### [SHORT PROBLEM]
Reproduce the data unchanged, beginning with its first line and continuing through the line containing "Action: click(40, 284)", with both of those lines included.

Records from a collection
· · · ·
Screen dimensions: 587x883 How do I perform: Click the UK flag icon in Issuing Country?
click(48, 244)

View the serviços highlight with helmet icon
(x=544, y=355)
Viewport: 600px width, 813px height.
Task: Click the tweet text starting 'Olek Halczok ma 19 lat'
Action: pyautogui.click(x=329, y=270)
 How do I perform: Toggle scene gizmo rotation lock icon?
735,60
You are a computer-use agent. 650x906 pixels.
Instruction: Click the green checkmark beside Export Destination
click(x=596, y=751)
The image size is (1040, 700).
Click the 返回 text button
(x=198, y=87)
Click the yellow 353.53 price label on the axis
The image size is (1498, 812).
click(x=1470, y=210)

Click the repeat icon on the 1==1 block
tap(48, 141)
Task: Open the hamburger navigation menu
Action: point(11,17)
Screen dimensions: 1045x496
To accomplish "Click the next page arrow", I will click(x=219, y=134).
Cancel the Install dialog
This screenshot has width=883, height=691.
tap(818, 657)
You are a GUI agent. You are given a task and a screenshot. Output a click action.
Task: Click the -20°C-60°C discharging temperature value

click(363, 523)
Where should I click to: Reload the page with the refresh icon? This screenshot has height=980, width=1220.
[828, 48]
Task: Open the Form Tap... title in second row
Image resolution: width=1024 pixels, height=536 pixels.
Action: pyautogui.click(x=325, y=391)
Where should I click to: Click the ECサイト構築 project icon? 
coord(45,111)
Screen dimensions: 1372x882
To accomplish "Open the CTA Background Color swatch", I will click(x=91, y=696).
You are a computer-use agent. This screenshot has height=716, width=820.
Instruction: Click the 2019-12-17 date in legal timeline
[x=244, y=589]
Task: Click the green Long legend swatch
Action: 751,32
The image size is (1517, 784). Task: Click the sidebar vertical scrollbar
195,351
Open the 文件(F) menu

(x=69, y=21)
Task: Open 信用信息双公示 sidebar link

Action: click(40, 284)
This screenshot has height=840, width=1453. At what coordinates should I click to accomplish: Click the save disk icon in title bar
· · · ·
### [RESULT]
Screen dimensions: 587x883 How do I perform: Click the UK flag icon in Issuing Country?
click(48, 244)

View the serviços highlight with helmet icon
(x=544, y=355)
Viewport: 600px width, 813px height.
Task: Click the tweet text starting 'Olek Halczok ma 19 lat'
Action: pyautogui.click(x=329, y=270)
 How do I perform: Toggle scene gizmo rotation lock icon?
735,60
You are a computer-use agent. 650x906 pixels.
Instruction: Click the green checkmark beside Export Destination
click(x=596, y=751)
The image size is (1040, 700).
Click the 返回 text button
(x=198, y=87)
Click the yellow 353.53 price label on the axis
The image size is (1498, 812).
click(x=1470, y=210)

Click the repeat icon on the 1==1 block
tap(48, 141)
Task: Open the hamburger navigation menu
Action: point(11,17)
Screen dimensions: 1045x496
To accomplish "Click the next page arrow", I will click(x=219, y=134).
Cancel the Install dialog
This screenshot has width=883, height=691.
tap(818, 657)
You are a GUI agent. You are given a task and a screenshot. Output a click action.
Task: Click the -20°C-60°C discharging temperature value

click(363, 523)
Where should I click to: Reload the page with the refresh icon? This screenshot has height=980, width=1220.
[828, 48]
Task: Open the Form Tap... title in second row
Image resolution: width=1024 pixels, height=536 pixels.
Action: pyautogui.click(x=325, y=391)
Where should I click to: Click the ECサイト構築 project icon? 
coord(45,111)
Screen dimensions: 1372x882
To accomplish "Open the CTA Background Color swatch", I will click(x=91, y=696).
You are a computer-use agent. This screenshot has height=716, width=820.
Instruction: Click the 2019-12-17 date in legal timeline
[x=244, y=589]
Task: Click the green Long legend swatch
Action: 751,32
The image size is (1517, 784). Task: Click the sidebar vertical scrollbar
195,351
Open the 文件(F) menu

(x=69, y=21)
Task: Open 信用信息双公示 sidebar link

Action: click(40, 284)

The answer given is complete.